* [WORK TO BE COMPLETED]
In the records below, find the line containing "Ada Hsu 的胡思亂想 (157, 55)"; copy exactly that line and all lines after it to the end, and nothing else.

Stored items:
_ _ _

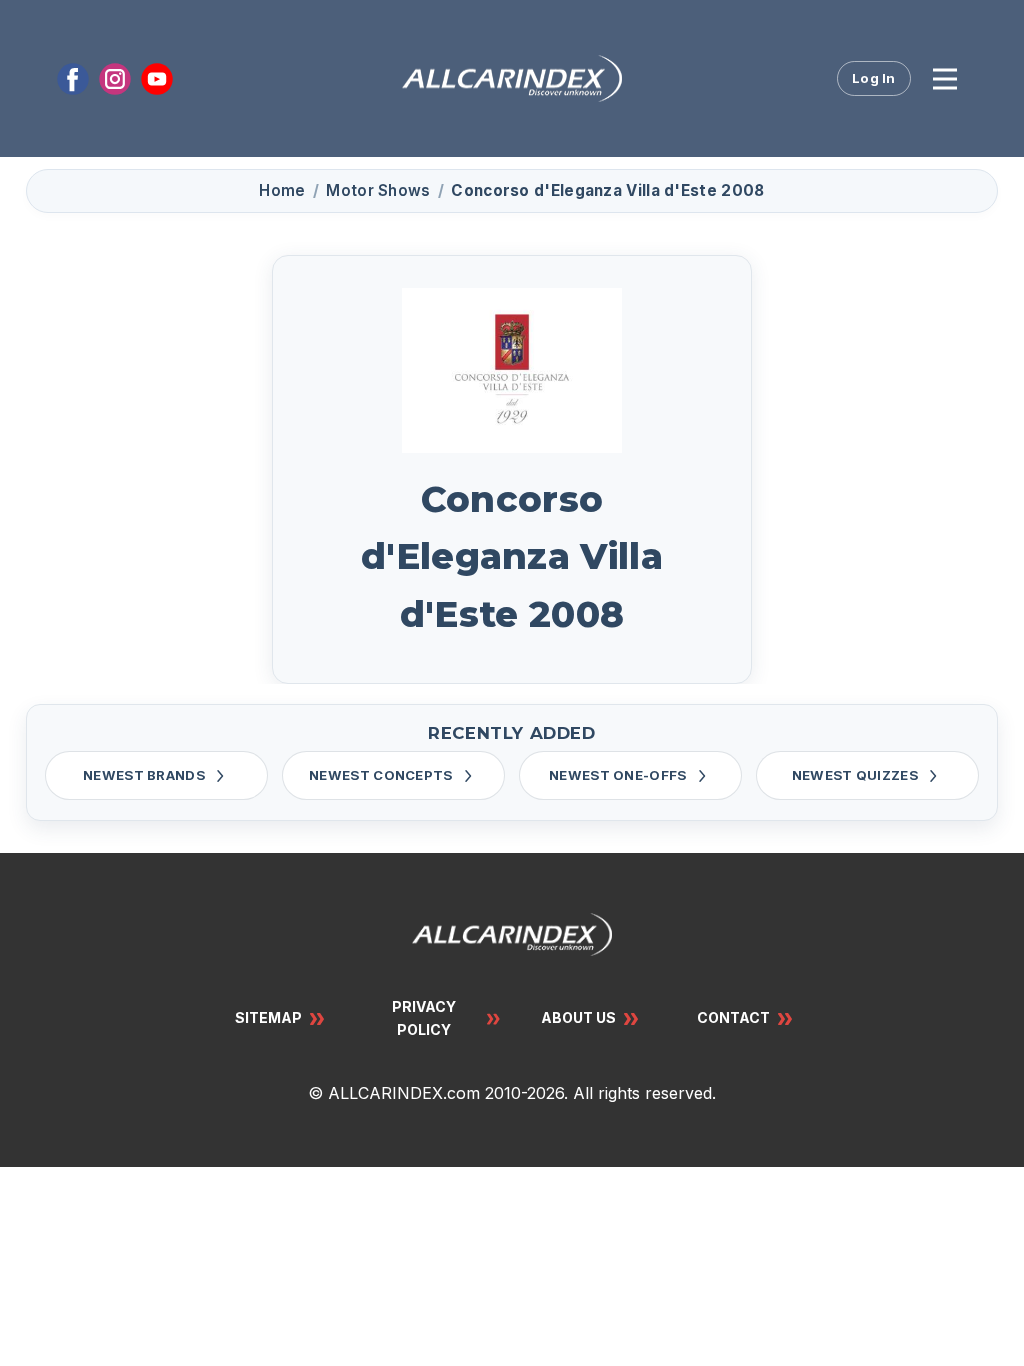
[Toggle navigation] (945, 79)
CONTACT (733, 1017)
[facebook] (73, 79)
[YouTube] (157, 79)
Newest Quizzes (855, 775)
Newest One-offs (618, 775)
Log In (874, 78)
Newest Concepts (381, 775)
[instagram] (115, 79)
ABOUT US (578, 1017)
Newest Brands (144, 775)
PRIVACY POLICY (424, 1017)
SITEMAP (268, 1017)
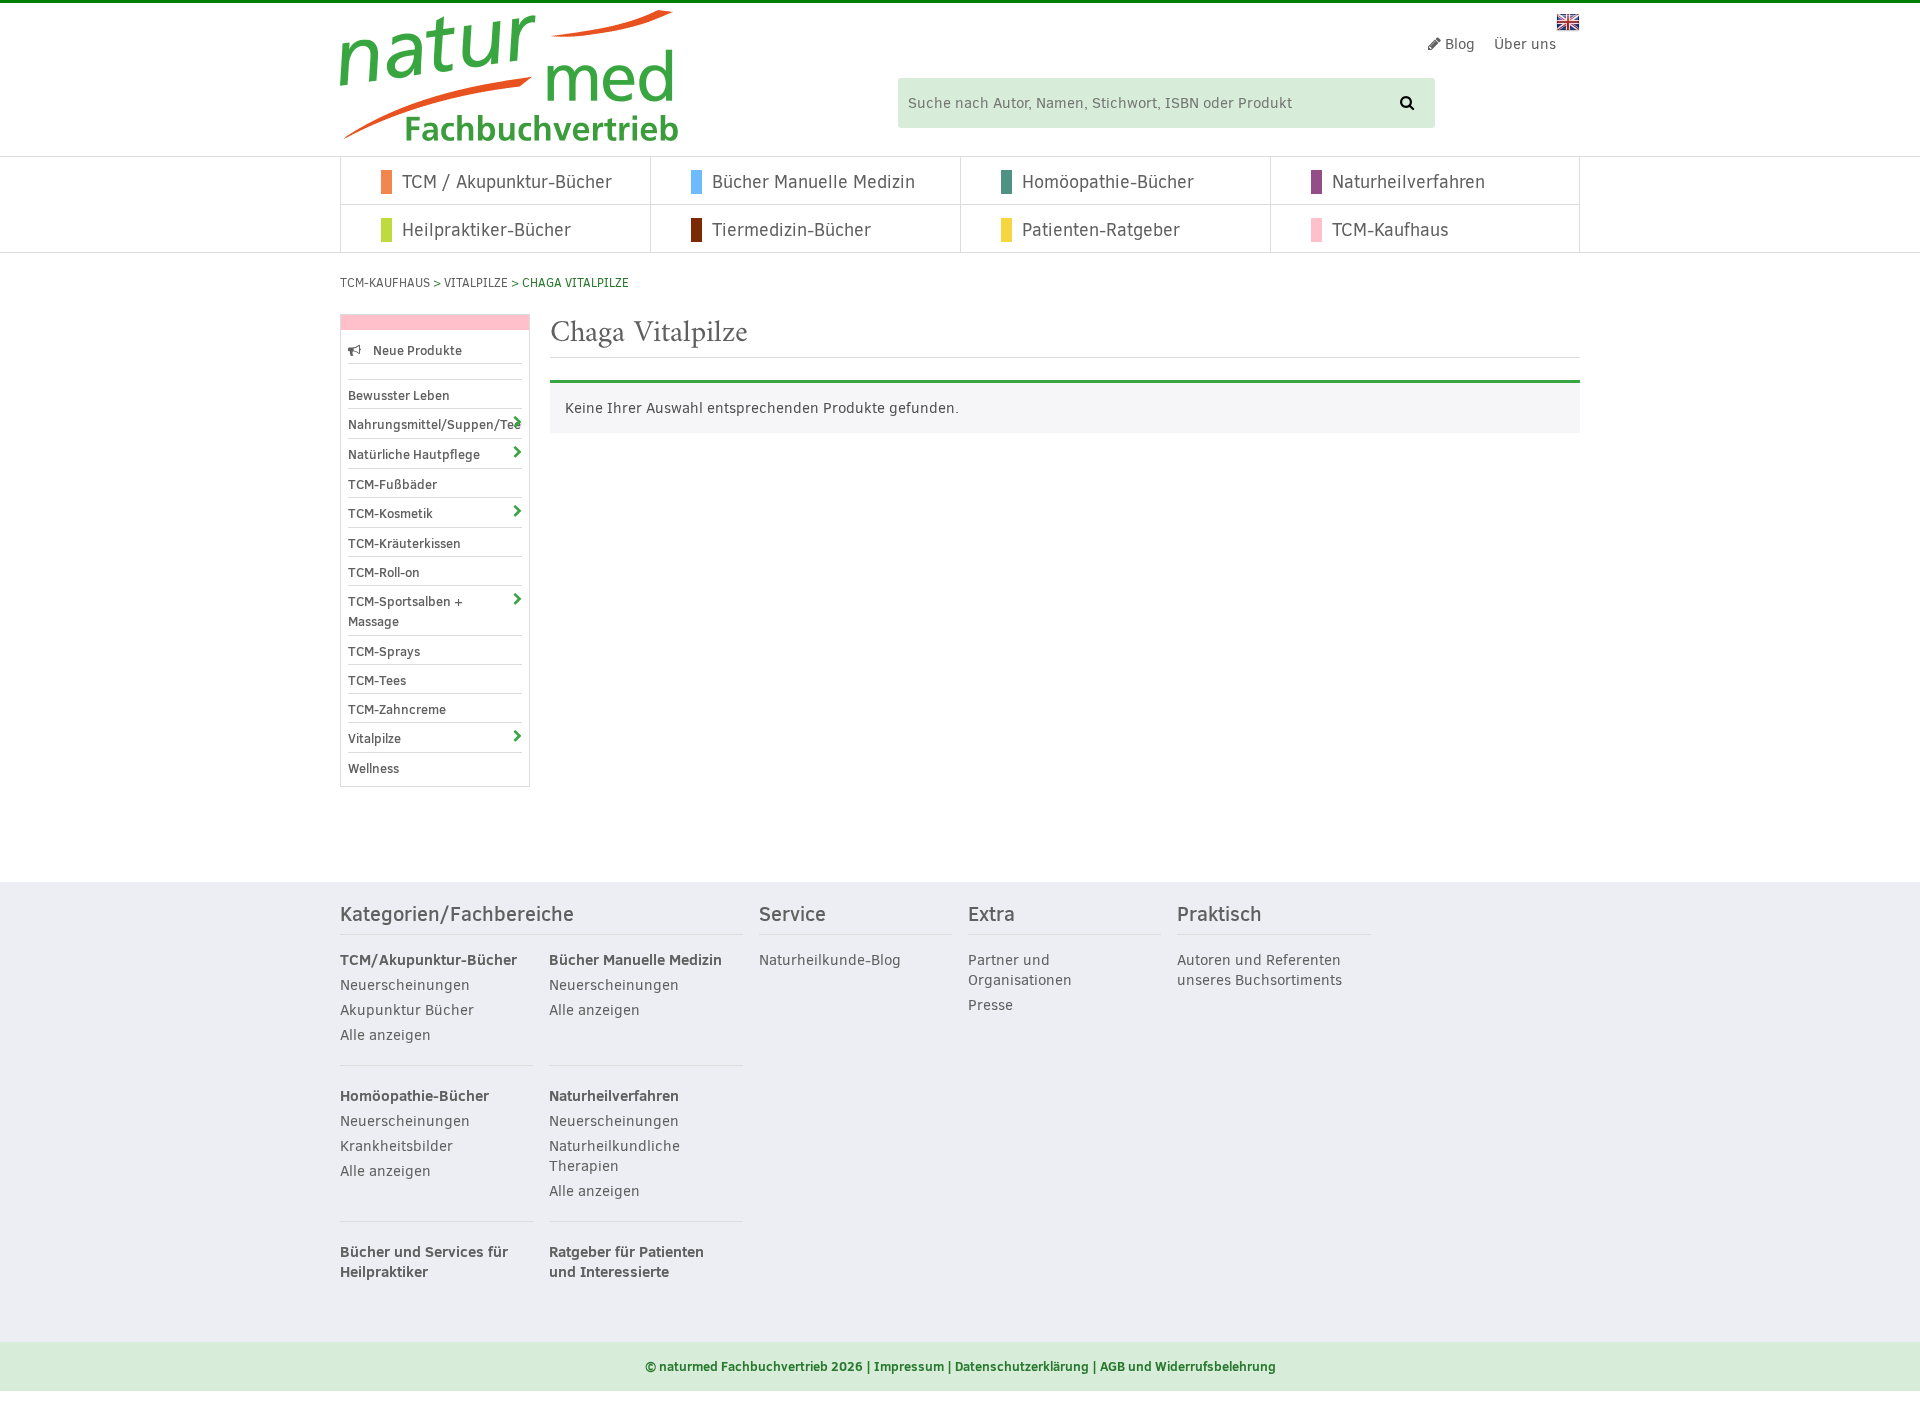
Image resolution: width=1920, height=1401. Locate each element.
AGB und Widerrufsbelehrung (1188, 1366)
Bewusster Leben (399, 395)
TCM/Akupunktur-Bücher (428, 960)
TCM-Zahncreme (397, 709)
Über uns (1525, 44)
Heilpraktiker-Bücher (486, 230)
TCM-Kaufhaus (1390, 230)
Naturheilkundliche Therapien (614, 1156)
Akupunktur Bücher (407, 1010)
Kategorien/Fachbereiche (457, 915)
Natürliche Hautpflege (414, 454)
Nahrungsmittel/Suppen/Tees (417, 424)
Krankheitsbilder (396, 1146)
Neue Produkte (416, 350)
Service (792, 915)
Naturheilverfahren (1408, 182)
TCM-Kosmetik (390, 513)
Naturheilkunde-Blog (830, 960)
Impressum (909, 1366)
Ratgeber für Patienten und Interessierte (626, 1262)
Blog (1458, 44)
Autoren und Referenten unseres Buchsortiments (1259, 970)
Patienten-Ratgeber (1101, 230)
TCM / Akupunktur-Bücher (507, 182)
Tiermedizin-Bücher (791, 230)
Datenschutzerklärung (1022, 1366)
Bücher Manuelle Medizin (813, 182)
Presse (990, 1005)
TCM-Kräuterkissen (404, 543)
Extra (991, 915)
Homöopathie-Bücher (1108, 182)
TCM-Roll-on (384, 572)
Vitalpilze (476, 283)
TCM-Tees (377, 680)
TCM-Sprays (384, 651)
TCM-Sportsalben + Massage (405, 611)
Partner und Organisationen (1020, 970)
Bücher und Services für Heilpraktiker (424, 1262)
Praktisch (1219, 915)
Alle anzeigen (385, 1035)
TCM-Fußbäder (392, 484)
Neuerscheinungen (405, 985)
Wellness (373, 768)
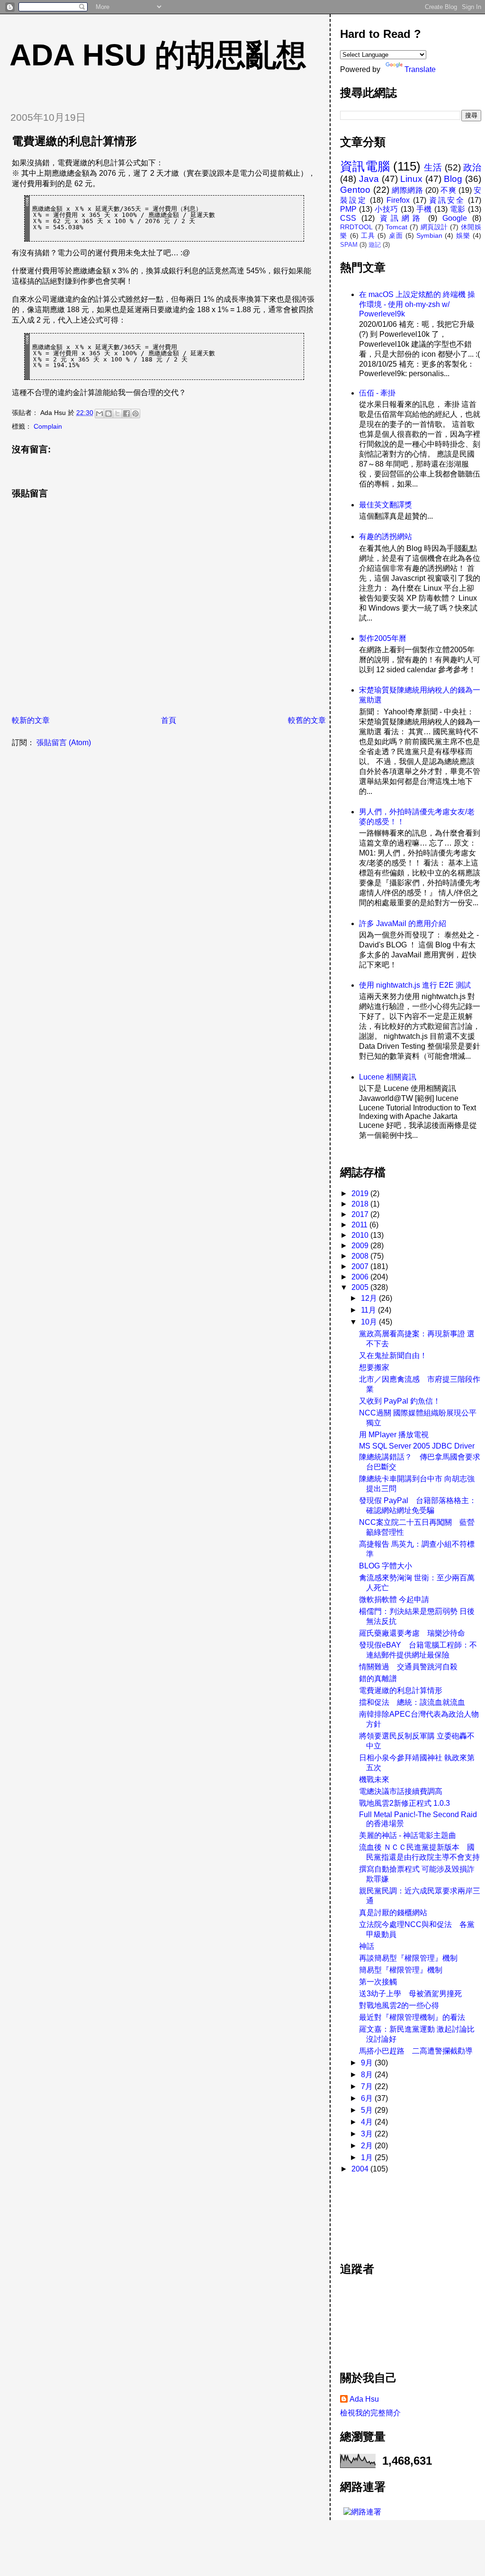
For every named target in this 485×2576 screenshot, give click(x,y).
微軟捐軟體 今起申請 (394, 1599)
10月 (370, 1322)
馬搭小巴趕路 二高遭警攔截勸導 (416, 2051)
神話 (366, 1946)
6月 (368, 2098)
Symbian (429, 235)
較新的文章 (31, 720)
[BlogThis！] (108, 413)
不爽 (448, 190)
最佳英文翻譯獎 (385, 505)
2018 (360, 1204)
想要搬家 (374, 1367)
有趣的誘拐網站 (385, 536)
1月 (368, 2157)
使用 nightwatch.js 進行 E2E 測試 (415, 985)
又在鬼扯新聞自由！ (393, 1355)
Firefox (398, 200)
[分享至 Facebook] (126, 413)
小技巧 (386, 209)
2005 (360, 1287)
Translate (420, 69)
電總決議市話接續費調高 (400, 1791)
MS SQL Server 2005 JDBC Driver (417, 1446)
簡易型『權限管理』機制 (400, 1970)
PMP (348, 209)
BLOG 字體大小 (385, 1566)
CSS (348, 218)
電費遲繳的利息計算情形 (400, 1690)
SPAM (349, 244)
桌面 (396, 235)
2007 (360, 1266)
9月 (368, 2063)
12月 (370, 1298)
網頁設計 (434, 227)
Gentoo (355, 190)
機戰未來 (374, 1779)
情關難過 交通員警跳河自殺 (408, 1667)
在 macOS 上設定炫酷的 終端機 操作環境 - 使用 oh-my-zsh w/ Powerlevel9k (417, 304)
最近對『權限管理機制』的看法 (412, 2017)
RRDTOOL (356, 227)
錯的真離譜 (378, 1679)
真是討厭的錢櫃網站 (393, 1913)
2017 (360, 1214)
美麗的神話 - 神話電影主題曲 (407, 1835)
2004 (360, 2169)
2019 (360, 1193)
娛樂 (463, 235)
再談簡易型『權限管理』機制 (408, 1958)
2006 (360, 1277)
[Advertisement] (382, 2212)
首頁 (168, 720)
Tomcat (396, 227)
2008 (360, 1256)
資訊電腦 (365, 166)
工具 (368, 235)
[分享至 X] (117, 413)
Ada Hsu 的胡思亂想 (157, 55)
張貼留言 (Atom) (63, 743)
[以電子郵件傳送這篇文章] (99, 413)
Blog (453, 179)
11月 (369, 1310)
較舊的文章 (307, 720)
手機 (424, 209)
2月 (368, 2146)
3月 (368, 2134)
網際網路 (407, 190)
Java (369, 179)
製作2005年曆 (382, 638)
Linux (411, 179)
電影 (458, 209)
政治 (472, 167)
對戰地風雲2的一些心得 (399, 2005)
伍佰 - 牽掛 (377, 393)
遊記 (374, 244)
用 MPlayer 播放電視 (394, 1435)
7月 (368, 2086)
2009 (360, 1246)
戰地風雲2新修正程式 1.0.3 (404, 1803)
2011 (360, 1225)
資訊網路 (401, 218)
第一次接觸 (378, 1982)
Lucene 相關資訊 (387, 1077)
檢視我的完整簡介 (370, 2413)
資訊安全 (447, 200)
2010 (360, 1235)
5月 (368, 2110)
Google (454, 218)
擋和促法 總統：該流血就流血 (412, 1702)
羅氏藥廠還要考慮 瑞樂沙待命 (412, 1633)
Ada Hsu (364, 2399)
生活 (433, 167)
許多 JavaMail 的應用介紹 (402, 923)
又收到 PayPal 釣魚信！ (399, 1401)
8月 (368, 2075)
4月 (368, 2122)
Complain (48, 426)
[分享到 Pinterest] (135, 413)
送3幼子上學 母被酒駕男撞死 (410, 1994)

_ _ _

* [FINISHED EXERCISE]
Ada Hsu 的胡思亂想 (157, 55)
張貼留言 (Atom) (63, 743)
[以電子郵件傳送這篇文章] (99, 413)
Blog (453, 179)
11月 (369, 1310)
較舊的文章 (307, 720)
手機 (424, 209)
2月 (368, 2146)
3月 (368, 2134)
網際網路 (407, 190)
Java (369, 179)
製作2005年曆 (382, 638)
Linux (411, 179)
電影 (458, 209)
政治 (472, 167)
對戰地風雲2的一些心得 (399, 2005)
伍佰 - 牽掛 (377, 393)
遊記 (374, 244)
用 MPlayer 播放電視 (394, 1435)
7月 (368, 2086)
2009 (360, 1246)
戰地風雲2新修正程式 1.0.3 (404, 1803)
2011 (360, 1225)
資訊網路 (401, 218)
第一次接觸 (378, 1982)
Lucene 相關資訊 (387, 1077)
檢視我的完整簡介 (370, 2413)
資訊安全 (447, 200)
2010 (360, 1235)
5月 (368, 2110)
Google (454, 218)
擋和促法 總統：該流血就流血 (412, 1702)
羅氏藥廠還要考慮 瑞樂沙待命 (412, 1633)
Ada Hsu (364, 2399)
生活 (433, 167)
許多 JavaMail 的應用介紹 (402, 923)
又收到 PayPal 釣魚信！ (399, 1401)
8月 (368, 2075)
4月 (368, 2122)
Complain (48, 426)
[分享到 Pinterest] (135, 413)
送3幼子上學 母被酒駕男撞死 (410, 1994)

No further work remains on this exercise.